Consigne écrite 1: Traduisez en anglais cette phrase de l'extrait de procédure : « La requête du préfet de la Guadeloupe a été communiquée à Mme A..., qui n'a pas présenté de mémoire en défense. »
Consigne écrite 2: D'après l'extrait de procédure, quand la requête du préfet de la Guadeloupe a-t-elle été enregistrée ?
Consigne écrite 3: Donnez la suite de l'extrait de procédure ci-dessous, en reprenant juste après sa dernière ligne.

Procédure devant la cour :
Par une requête enregistrée le 22 juillet 2020, le préfet de la Guadeloupe demande à la cour :
1°) d'annuler ce jugement du tribunal administratif de la Guadeloupe du 16 juin 2020 ;
2°) de sursoir à l'exécution de ce jugement ;
3°) de rejeter la demande de Mme A....
Il soutient que :
- il soulève des moyens sérieux au sens de l'article R. 811-15 du code de justice administrative pour obtenir le sursis à exécution du jugement ;
- c'est à tort que les premiers juges ont estimé que l'arrêté contesté avait méconnu les dispositions qui régissent la qualité de parent d'enfant français ; l'intéressée ne justifie pas d'une vie commune avec l'auteur de la reconnaissance de paternité de sa fille ni qu'il participe à l'entretien et à l'éducation de son enfant ;
- les autres moyens soulevés par Mme A... devant le tribunal administratif ne sont pas fondés.
La requête du préfet de la Guadeloupe a été communiquée à Mme A..., qui n'a pas présenté de mémoire en défense.
Vu les autres pièces du dossier.
Vu :
- le code civil ;
- le code de l'entrée et du séjour des étrangers et du droit d'asile ;
- la loi n° 91-647 du 10 juillet 1991 ;
- le code de justice administrative et le décret n°2020-1406 du 18 novembre 2020.

Documents sources:

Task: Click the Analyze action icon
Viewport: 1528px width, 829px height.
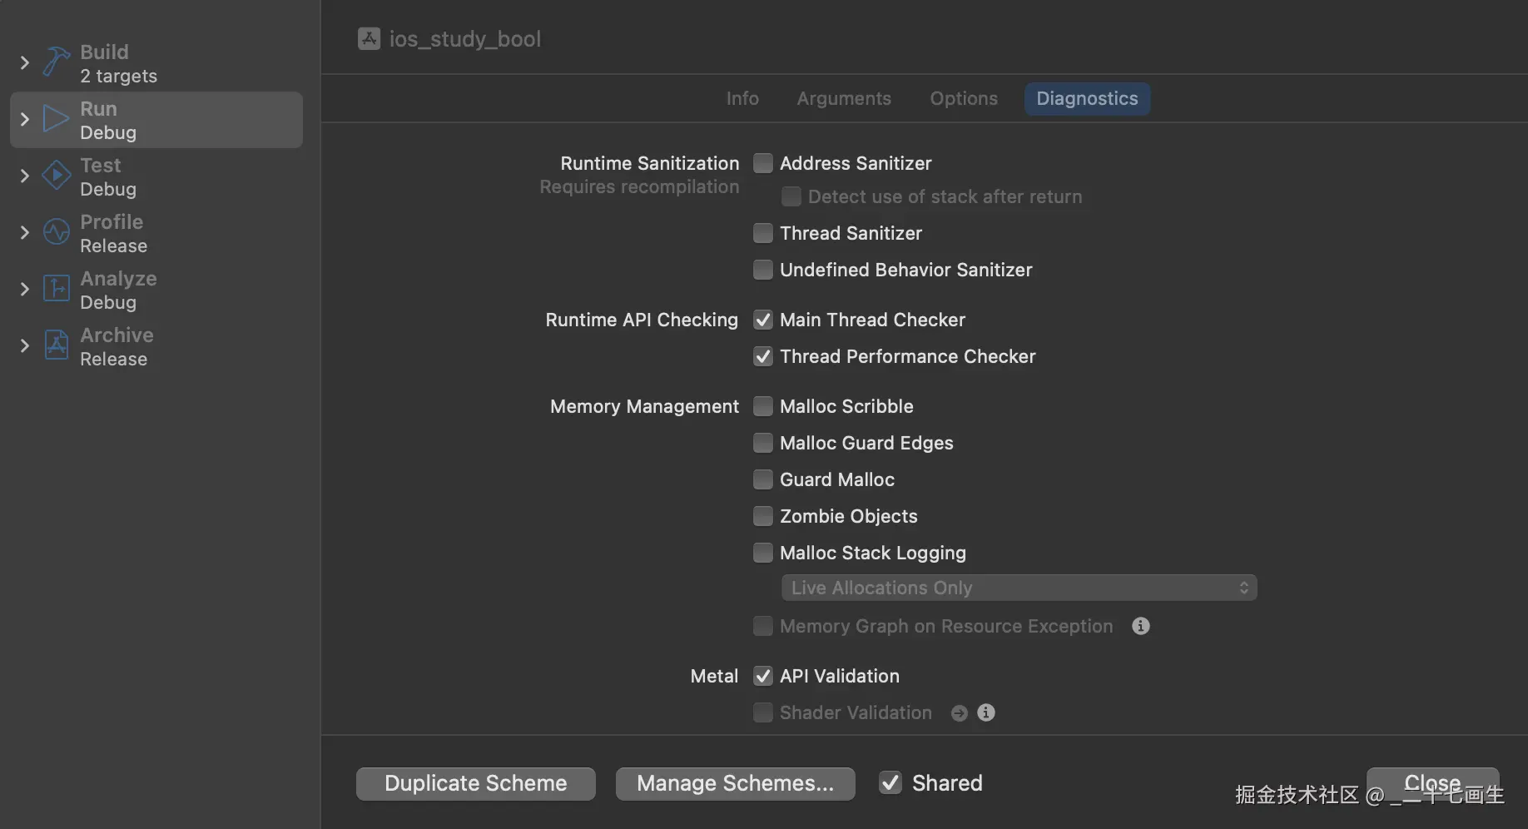Action: point(57,289)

Réponse attendue 1: The appeal filed by the prefect of Guadeloupe was communicated to Mrs. A..., who did not submit a statement of defense.

Réponse attendue 2: Le 22 juillet 2020.

Réponse attendue 3:
Le président de la formation de jugement a dispensé le rapporteur public, sur sa proposition, de prononcer des conclusions à l'audience.
Les parties ont été régulièrement averties du jour de l'audience.
Le rapport de Mme B... a été entendu au cours de l'audience publique.
Considérant ce qui suit :
1. Mme A..., née le 17 avril 1987, de nationalité haïtienne, a déclaré être entrée en France au mois de février 2014. Le 2 juin 2014, elle a présenté une demande d'asile qui a été rejetée par décision de l'Office français de protection des réfugiés et apatrides du 31 mars 2015. Son recours contre cette décision a été rejeté par la Cour nationale du droit d'asile le 24 septembre 2015 par une décision notifiée le 2 octobre 2015. Interpelée le 15 octobre 2019 à Pointe-à-Pitre, Mme A... a fait l'objet, le même jour, d'un arrêté par lequel le préfet de la Guadeloupe l'a obligée à quitter le territoire français dans un délai de trente jours, a fixé le pays de destination et l'a assignée à résidence.
2. Saisi par Mme A..., le tribunal administratif de la Guadeloupe a prononcé l'annulation de cet arrêté préfectoral du 15 octobre 2019 aux motifs que l'intéressée peut se prévaloir d'un droit à un titre de séjour en qualité de parent d'enfant français en application du 6° de l'article L. 313-11 du code de l'entrée et du séjour des étrangers et du droit d'asile et que l'arrêté aurait pour effet de la séparer de son enfant français né le 19 novembre 2014. Le préfet de la Guadeloupe, par la présente requête, fait appel de ce jugement et demande qu'il soit annulé et qu'il soit sursis à son exécution.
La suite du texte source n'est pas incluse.